A New Model Of Progressive Politics Taking Root In The Heart Of Midwest Deindustrialization

 

 

By Bruce Vail
In These Times (5/4/18)

It’s startling when your hometown is labeled the worst city in the United States for African Americans.

That’s what happened in Peoria in late 2016 when a survey by the online publication 24/7 Wall St. rated the central Illinois city at the top of its list of the “Worst Cities for Black Americans.”

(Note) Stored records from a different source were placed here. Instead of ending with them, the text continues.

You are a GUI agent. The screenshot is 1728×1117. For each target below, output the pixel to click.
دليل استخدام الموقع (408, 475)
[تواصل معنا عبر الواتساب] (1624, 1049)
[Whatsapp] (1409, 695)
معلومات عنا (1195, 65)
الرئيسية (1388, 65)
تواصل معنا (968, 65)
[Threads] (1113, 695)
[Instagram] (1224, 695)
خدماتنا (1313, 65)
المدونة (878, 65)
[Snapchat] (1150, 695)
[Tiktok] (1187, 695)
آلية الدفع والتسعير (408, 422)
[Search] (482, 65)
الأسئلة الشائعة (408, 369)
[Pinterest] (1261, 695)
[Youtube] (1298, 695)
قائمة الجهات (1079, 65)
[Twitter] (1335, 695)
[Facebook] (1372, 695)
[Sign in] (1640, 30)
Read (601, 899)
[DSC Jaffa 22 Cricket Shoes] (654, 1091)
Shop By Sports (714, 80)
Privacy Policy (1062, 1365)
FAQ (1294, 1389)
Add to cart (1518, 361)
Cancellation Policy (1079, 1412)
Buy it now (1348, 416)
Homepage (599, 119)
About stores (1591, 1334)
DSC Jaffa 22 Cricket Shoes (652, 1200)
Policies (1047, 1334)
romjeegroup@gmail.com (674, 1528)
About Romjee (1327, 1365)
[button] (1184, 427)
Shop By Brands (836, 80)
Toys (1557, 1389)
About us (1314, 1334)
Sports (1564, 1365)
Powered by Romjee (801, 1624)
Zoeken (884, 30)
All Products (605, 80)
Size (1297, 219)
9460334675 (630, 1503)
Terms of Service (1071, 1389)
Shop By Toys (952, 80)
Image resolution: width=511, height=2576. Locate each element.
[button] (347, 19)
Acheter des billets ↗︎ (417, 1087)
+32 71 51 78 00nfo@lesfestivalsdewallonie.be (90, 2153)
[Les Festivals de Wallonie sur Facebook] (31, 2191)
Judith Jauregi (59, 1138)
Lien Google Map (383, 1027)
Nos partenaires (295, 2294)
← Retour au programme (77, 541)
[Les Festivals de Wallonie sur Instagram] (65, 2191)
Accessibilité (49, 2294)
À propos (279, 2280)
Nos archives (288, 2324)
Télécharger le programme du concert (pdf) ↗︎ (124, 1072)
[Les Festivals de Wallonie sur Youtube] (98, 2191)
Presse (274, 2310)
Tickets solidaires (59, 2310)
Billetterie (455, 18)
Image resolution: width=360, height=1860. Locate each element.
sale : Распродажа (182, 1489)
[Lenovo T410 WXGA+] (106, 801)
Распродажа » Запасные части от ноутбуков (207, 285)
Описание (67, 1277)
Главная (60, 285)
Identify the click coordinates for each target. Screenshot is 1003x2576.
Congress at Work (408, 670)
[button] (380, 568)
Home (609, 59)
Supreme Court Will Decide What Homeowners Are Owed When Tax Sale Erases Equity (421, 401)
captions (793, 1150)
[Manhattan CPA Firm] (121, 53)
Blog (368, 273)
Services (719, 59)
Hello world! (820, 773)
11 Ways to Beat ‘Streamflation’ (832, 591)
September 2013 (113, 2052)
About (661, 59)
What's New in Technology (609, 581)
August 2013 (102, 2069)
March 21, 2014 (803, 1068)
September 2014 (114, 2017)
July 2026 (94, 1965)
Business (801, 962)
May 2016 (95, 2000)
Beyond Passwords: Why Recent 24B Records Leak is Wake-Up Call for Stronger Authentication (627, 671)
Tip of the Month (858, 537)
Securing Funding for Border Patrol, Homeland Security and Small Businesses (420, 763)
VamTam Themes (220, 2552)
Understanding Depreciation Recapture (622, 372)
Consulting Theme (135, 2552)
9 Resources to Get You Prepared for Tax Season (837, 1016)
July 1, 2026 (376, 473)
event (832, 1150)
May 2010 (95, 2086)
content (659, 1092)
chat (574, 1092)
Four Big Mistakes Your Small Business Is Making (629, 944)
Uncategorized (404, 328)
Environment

The slap at Peoria wasn’t even the worst indignity suffered by the people of the city at that time. Shortly afterward, world-famous machinery maker Caterpillar Inc. said it would close the company’s Peoria world headquarters and move to Chicago. The decision was announced after years of discussion about the future of the company’s headquarters, during which the locals were consistently misled to believe that Caterpillar was committed to remaining in the city. The move reflects the deindustrialization and associated ills that are afflicting Peoria and scores of other small cities across the Midwest.

The two events were recently cited by labor activists as the sparks that generated the Peoria Peoples Project, a new initiative to unite labor unions and the city’s progressive elements. The goal is to improve the lives of working people across the city through political action, particularly action at the state-wide policy level, the labor activists say.

Spearheaded by local units of the American Federation of Teachers and the Service Employees International Union (SEIU), the Project got started last year with the help of the Chicago-based Grassroots Collaborative, says Jeff Adkins-Dutro, president of the Peoria Federation of Teachers. The Collaborative is dedicated to building labor-community alliances in Chicago, Adkins-Dutro says, but is also keen to see similar alliances established in the smaller Illinois cities. Collective action from multiple city-based alliances of this sort are needed to reverse some of the statewide trends that are undermining the interests of working families in Peoria and elsewhere around the state, he says.

Right now, Illinois trends in voting are very much on the minds of the leaders of the leading health care workers union, adds Beth Menz of SEIU Healthcare Illinois, Indiana, Missouri and Kansas, a regional grouping of SEIU locals for hospital, nursing home and home care workers. Unions of all kinds are mobilizing for the November election, she says, and are determined to defeat the re-election bid of anti-union incumbent Gov. Bruce Rauner. …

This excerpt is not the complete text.